↓

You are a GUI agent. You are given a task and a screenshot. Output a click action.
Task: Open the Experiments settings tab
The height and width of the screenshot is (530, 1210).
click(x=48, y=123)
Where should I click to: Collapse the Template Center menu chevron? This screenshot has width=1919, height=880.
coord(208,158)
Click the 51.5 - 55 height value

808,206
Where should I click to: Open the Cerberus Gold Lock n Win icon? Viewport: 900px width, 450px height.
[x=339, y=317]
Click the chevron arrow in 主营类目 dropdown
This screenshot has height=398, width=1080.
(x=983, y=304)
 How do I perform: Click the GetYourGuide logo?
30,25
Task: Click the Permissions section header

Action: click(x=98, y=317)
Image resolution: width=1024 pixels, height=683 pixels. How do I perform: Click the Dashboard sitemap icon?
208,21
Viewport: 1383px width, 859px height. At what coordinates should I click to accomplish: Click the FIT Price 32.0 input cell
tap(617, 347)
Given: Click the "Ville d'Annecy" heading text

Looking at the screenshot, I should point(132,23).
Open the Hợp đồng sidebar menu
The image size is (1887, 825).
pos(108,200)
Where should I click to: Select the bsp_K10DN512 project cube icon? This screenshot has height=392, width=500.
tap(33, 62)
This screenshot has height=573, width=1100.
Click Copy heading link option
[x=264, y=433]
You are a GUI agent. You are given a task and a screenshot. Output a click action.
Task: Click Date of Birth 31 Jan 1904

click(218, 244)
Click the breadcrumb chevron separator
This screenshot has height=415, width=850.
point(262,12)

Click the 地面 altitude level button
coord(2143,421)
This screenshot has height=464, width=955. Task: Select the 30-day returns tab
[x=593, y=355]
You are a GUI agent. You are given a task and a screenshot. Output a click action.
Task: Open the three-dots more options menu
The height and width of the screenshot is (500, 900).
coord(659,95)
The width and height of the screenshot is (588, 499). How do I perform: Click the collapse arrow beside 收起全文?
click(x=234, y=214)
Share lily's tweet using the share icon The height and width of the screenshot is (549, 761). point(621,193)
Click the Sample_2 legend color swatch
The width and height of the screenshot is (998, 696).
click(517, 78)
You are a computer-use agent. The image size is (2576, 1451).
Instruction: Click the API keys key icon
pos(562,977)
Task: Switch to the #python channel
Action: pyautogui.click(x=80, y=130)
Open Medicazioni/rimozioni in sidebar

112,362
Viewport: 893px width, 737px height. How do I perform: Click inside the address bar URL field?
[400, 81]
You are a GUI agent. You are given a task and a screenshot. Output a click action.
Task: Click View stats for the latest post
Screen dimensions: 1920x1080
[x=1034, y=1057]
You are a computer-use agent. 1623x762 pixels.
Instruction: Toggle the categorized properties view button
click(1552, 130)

↑

Rewrite the data above as a numbered list, one item per line, leaving out the blank lines.

# REPLY TO THE TASK
1. You are a GUI agent. You are given a task and a screenshot. Output a click action.
2. Task: Open the Experiments settings tab
3. The height and width of the screenshot is (530, 1210).
4. click(x=48, y=123)
5. Where should I click to: Collapse the Template Center menu chevron? This screenshot has width=1919, height=880.
6. coord(208,158)
7. Click the 51.5 - 55 height value
8. 808,206
9. Where should I click to: Open the Cerberus Gold Lock n Win icon? Viewport: 900px width, 450px height.
10. [x=339, y=317]
11. Click the chevron arrow in 主营类目 dropdown
12. This screenshot has height=398, width=1080.
13. (x=983, y=304)
14.  How do I perform: Click the GetYourGuide logo?
15. 30,25
16. Task: Click the Permissions section header
17. Action: click(x=98, y=317)
18. Image resolution: width=1024 pixels, height=683 pixels. How do I perform: Click the Dashboard sitemap icon?
19. 208,21
20. Viewport: 1383px width, 859px height. At what coordinates should I click to accomplish: Click the FIT Price 32.0 input cell
21. tap(617, 347)
22. Given: Click the "Ville d'Annecy" heading text
23. Looking at the screenshot, I should point(132,23).
24. Open the Hợp đồng sidebar menu
25. The image size is (1887, 825).
26. pos(108,200)
27. Where should I click to: Select the bsp_K10DN512 project cube icon? This screenshot has height=392, width=500.
28. tap(33, 62)
29. This screenshot has height=573, width=1100.
30. Click Copy heading link option
31. [x=264, y=433]
32. You are a GUI agent. You are given a task and a screenshot. Output a click action.
33. Task: Click Date of Birth 31 Jan 1904
34. click(218, 244)
35. Click the breadcrumb chevron separator
36. This screenshot has height=415, width=850.
37. point(262,12)
38. Click the 地面 altitude level button
39. coord(2143,421)
40. This screenshot has height=464, width=955. Task: Select the 30-day returns tab
41. [x=593, y=355]
42. You are a GUI agent. You are given a task and a screenshot. Output a click action.
43. Task: Open the three-dots more options menu
44. The height and width of the screenshot is (500, 900).
45. coord(659,95)
46. The width and height of the screenshot is (588, 499). How do I perform: Click the collapse arrow beside 收起全文?
47. click(x=234, y=214)
48. Share lily's tweet using the share icon The height and width of the screenshot is (549, 761). point(621,193)
49. Click the Sample_2 legend color swatch
50. The width and height of the screenshot is (998, 696).
51. click(517, 78)
52. You are a computer-use agent. The image size is (2576, 1451).
53. Instruction: Click the API keys key icon
54. pos(562,977)
55. Task: Switch to the #python channel
56. Action: pyautogui.click(x=80, y=130)
57. Open Medicazioni/rimozioni in sidebar
58. 112,362
59. Viewport: 893px width, 737px height. How do I perform: Click inside the address bar URL field?
60. [400, 81]
61. You are a GUI agent. You are given a task and a screenshot. Output a click action.
62. Task: Click View stats for the latest post
63. Screen dimensions: 1920x1080
64. [x=1034, y=1057]
65. You are a computer-use agent. 1623x762 pixels.
66. Instruction: Toggle the categorized properties view button
67. click(1552, 130)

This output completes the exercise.